-------- Exercise materials
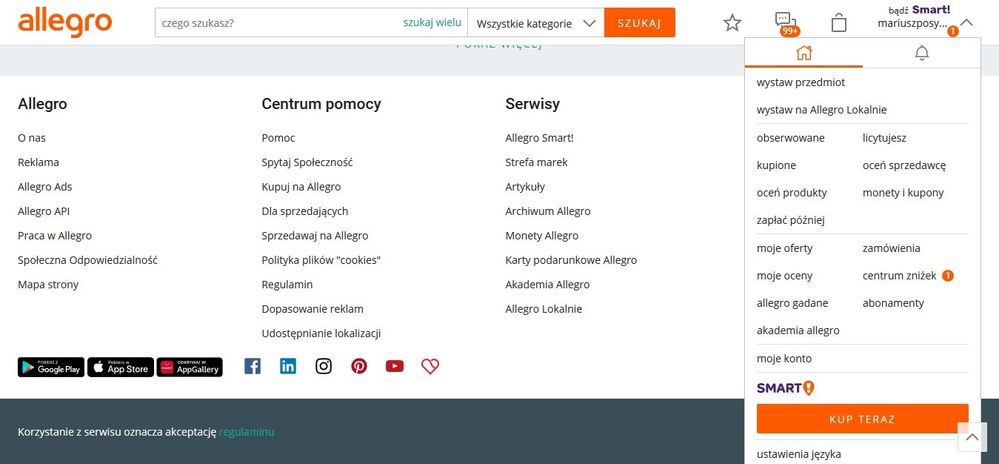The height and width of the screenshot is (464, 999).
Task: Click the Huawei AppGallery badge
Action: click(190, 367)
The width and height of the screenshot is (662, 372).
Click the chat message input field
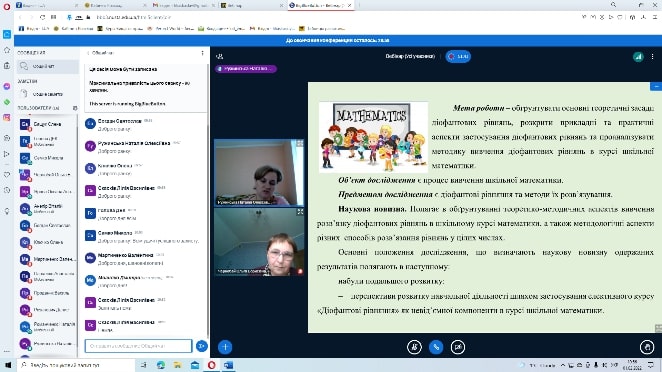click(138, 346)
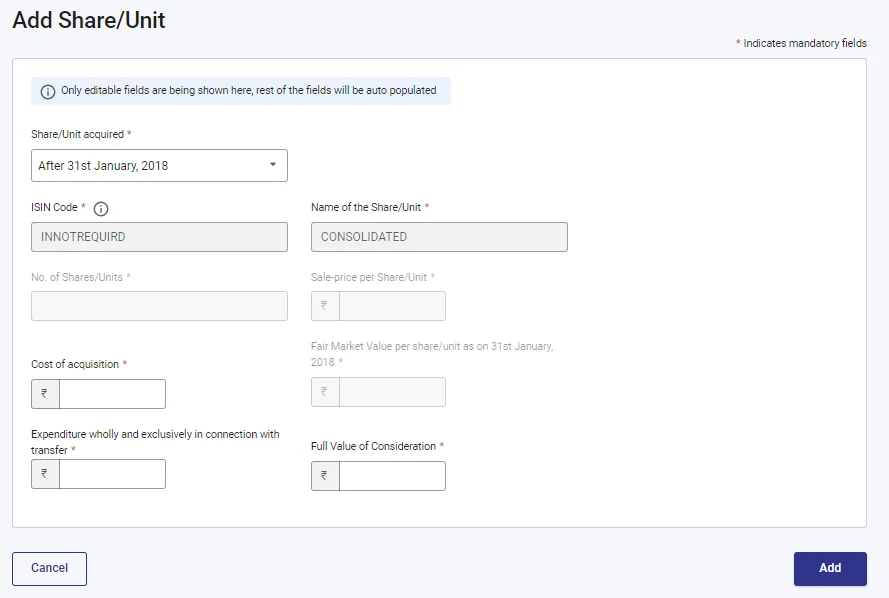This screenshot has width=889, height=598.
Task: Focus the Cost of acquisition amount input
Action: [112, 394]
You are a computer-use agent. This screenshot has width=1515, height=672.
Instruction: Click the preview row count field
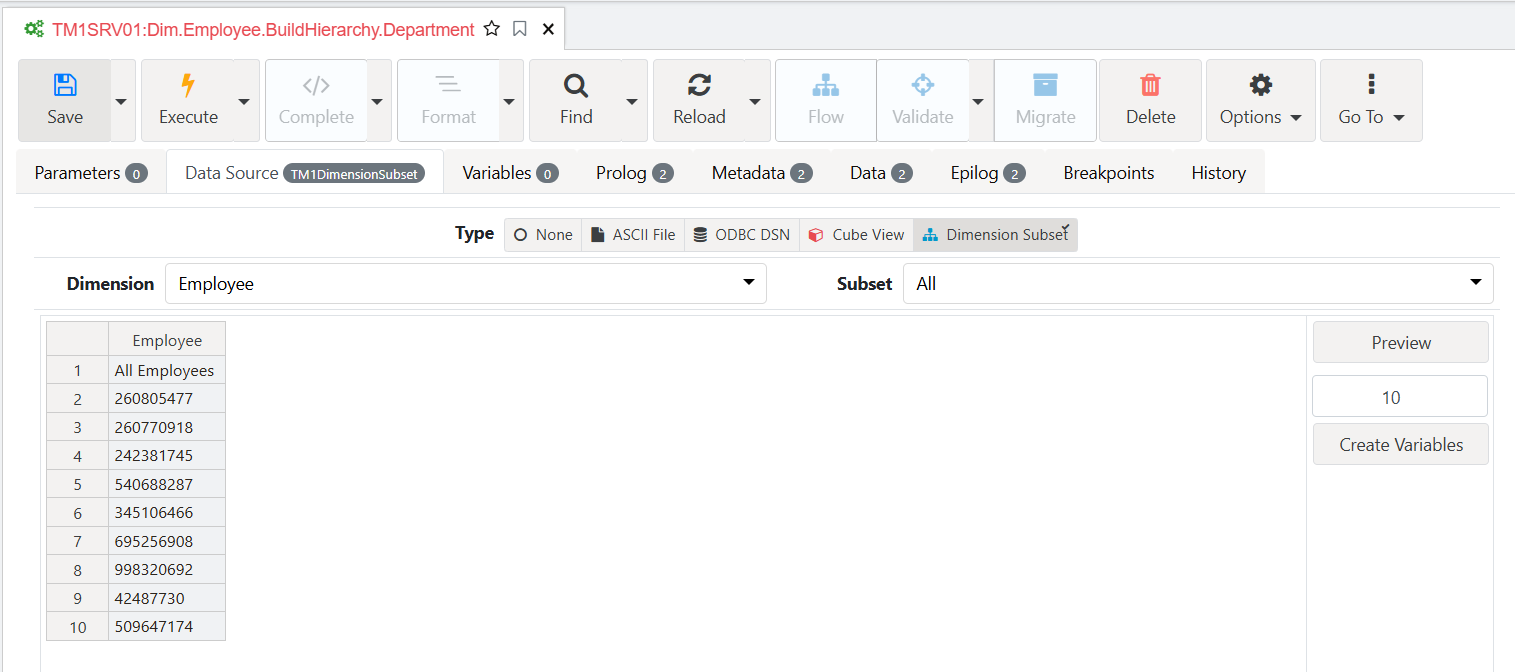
----------------
-------- Exercise materials
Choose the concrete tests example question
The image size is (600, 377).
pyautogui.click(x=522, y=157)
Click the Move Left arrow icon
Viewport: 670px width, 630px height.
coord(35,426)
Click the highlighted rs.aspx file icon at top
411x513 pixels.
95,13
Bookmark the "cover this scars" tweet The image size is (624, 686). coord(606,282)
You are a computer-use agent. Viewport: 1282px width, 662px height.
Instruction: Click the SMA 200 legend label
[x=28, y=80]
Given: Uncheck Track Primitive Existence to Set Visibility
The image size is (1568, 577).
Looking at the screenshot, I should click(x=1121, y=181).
----------------
▶ **Work to be completed**
Your job is to return all lines above that hold the word "agent".

▶ **Solution below**
You are a computer-use agent. This screenshot has width=1515, height=672.
You are a computer-use agent. Viewport: 1282px width, 662px height.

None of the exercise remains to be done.